Non sono di certo intervenuti con le sirene o i lampeggianti accesi facendo "scena", ma la loro presenza ha destato comunque l'attenzione di alcuni passanti. Ieri mattina i militari della Compagnia di Trani hanno fermato due ragazzi intenti ad allenarsi, a loro dire, sul fortino della Villa Comunale.
Salti sulle ringhiere, camminate in equilibrio e arrampicate sul parapetto hanno messo in allerta alcuni cittadini che li osservavano ed hanno telefonato alle forze dell'ordine. I ragazzi hanno provato a spiegare ai Carabinieri che si trattasse di parkour ma - onde evitare facili commenti - abbiamo ascoltato uno dei componenti dell'associazione che sul territorio si occupa di promozione di questa disciplina.
«Non siamo vandali né esibizionisti, il lavoro che facciamo ogni giorno con decine di ragazzi è conosciuto anche dalle forze dell'ordine con le quali abbiamo sempre avuto un ottimo rapporto».

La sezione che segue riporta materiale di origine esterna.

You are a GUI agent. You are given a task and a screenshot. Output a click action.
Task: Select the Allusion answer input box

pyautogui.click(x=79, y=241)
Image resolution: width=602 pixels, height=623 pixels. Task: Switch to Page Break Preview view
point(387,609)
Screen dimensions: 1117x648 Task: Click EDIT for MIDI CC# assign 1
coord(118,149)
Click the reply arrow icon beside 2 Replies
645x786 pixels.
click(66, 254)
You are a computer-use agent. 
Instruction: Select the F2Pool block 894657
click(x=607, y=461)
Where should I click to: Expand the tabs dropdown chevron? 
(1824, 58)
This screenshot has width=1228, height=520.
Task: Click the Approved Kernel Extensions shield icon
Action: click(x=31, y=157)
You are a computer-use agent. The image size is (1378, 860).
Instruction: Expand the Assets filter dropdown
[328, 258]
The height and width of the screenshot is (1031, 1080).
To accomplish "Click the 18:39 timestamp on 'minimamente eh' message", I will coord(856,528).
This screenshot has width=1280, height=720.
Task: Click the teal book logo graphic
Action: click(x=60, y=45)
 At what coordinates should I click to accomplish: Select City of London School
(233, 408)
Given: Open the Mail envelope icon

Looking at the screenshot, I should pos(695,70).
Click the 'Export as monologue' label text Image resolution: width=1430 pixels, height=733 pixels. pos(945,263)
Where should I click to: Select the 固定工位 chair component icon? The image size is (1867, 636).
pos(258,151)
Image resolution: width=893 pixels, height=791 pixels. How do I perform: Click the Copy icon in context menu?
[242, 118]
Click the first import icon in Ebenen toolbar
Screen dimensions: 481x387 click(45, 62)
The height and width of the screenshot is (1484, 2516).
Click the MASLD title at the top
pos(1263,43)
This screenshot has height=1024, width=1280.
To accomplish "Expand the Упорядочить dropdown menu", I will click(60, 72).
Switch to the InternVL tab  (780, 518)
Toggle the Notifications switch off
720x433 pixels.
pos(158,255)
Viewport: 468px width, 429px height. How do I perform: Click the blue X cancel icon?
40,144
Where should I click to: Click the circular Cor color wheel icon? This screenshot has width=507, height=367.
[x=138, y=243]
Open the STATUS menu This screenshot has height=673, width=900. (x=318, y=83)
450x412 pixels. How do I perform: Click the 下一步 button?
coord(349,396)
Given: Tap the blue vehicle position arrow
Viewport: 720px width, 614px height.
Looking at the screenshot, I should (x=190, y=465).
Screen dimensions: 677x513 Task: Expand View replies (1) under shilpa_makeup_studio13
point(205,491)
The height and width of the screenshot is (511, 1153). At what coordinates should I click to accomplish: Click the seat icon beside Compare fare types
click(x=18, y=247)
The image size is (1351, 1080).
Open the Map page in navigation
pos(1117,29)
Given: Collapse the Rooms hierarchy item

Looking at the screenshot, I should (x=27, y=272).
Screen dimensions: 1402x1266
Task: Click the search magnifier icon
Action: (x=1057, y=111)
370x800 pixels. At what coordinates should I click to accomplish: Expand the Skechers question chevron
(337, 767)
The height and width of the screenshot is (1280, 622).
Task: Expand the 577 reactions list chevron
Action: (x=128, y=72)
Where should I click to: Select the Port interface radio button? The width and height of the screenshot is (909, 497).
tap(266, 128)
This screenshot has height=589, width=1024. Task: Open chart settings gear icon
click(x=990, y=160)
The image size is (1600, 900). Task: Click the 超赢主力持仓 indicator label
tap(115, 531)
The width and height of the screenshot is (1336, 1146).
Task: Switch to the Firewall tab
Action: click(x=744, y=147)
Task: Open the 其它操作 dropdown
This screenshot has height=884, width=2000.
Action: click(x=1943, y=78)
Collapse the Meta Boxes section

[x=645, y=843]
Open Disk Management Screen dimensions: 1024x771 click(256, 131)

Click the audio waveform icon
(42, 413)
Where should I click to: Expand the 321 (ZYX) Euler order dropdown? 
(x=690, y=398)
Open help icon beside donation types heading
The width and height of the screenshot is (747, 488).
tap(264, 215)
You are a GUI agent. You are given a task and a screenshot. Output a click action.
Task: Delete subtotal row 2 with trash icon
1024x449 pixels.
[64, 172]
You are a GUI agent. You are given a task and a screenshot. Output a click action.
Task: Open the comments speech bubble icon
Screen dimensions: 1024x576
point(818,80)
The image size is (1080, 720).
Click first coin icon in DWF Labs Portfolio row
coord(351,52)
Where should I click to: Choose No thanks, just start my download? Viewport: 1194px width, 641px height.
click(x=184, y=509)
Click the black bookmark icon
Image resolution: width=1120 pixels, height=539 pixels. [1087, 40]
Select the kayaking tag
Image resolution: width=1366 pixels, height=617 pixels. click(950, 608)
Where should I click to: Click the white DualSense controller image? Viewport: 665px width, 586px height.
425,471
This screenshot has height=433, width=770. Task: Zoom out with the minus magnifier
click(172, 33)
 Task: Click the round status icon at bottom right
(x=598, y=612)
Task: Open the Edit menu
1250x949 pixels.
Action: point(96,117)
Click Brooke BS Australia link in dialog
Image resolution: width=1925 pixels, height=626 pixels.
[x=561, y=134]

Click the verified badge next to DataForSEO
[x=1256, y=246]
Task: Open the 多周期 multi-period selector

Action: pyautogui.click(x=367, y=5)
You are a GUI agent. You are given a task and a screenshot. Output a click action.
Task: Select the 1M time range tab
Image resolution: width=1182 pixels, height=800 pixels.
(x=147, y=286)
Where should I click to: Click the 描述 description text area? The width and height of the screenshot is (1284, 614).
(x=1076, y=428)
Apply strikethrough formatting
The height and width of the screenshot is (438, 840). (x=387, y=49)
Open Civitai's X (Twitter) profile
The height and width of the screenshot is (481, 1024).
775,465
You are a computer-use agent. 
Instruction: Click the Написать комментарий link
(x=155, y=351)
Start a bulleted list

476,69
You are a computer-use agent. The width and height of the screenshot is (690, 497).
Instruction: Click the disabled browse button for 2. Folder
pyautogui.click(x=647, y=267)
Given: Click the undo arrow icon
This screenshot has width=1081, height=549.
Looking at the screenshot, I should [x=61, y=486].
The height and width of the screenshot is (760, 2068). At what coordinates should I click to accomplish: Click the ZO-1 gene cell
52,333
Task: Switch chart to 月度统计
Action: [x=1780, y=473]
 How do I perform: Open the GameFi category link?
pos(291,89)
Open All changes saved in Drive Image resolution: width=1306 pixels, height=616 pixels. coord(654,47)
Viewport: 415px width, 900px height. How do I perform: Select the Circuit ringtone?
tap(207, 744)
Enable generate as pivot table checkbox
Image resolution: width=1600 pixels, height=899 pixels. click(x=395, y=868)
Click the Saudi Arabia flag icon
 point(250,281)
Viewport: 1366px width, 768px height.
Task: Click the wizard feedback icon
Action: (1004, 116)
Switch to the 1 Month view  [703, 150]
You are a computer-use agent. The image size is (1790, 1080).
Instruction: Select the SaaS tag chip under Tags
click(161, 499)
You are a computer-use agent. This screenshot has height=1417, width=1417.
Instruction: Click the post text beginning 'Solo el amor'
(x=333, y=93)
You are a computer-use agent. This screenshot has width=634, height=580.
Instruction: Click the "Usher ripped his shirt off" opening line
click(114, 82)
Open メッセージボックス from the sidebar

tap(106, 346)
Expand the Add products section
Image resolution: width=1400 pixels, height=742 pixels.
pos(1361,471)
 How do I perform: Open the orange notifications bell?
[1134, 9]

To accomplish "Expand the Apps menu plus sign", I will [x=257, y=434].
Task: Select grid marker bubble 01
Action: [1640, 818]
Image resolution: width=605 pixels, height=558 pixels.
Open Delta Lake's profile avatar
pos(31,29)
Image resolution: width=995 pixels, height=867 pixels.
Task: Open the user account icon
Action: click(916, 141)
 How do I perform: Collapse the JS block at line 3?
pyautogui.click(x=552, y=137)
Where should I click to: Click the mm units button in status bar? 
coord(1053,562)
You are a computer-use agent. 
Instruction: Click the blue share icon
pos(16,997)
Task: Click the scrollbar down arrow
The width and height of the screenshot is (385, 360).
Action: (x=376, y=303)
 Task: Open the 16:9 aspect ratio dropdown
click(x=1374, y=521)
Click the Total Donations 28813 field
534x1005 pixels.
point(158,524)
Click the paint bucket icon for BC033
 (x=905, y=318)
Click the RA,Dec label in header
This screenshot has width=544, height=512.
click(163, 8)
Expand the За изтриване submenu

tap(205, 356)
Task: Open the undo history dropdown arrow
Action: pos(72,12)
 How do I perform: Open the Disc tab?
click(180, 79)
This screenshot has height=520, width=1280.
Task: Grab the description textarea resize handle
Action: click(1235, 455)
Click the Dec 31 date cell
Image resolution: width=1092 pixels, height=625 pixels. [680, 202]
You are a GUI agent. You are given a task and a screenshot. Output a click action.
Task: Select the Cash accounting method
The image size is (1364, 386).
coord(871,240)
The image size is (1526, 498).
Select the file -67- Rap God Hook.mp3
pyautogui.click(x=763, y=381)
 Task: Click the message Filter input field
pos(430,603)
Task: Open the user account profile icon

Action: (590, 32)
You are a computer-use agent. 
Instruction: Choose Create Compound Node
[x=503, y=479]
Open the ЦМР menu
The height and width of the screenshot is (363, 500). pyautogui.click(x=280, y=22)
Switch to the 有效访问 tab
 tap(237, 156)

Il parkour non ha palestre (o comunque non si rintana in quattro mura) né luoghi fissi ma di certo gli atleti che lo praticano sposando a pieno la filosofia della disciplina, hanno rispetto per monumenti e luoghi di culto. All'interno della stessa Villa Comunale, lo ricordiamo, i ragazzi di Rhizai (associazione sportiva nata nel 2009) hanno organizzato e praticato decine di allenamenti o persino laboratori all'interno del Festival Il Giullare. Eppure le forze dell'ordine, in questi casi, non sono state allertate.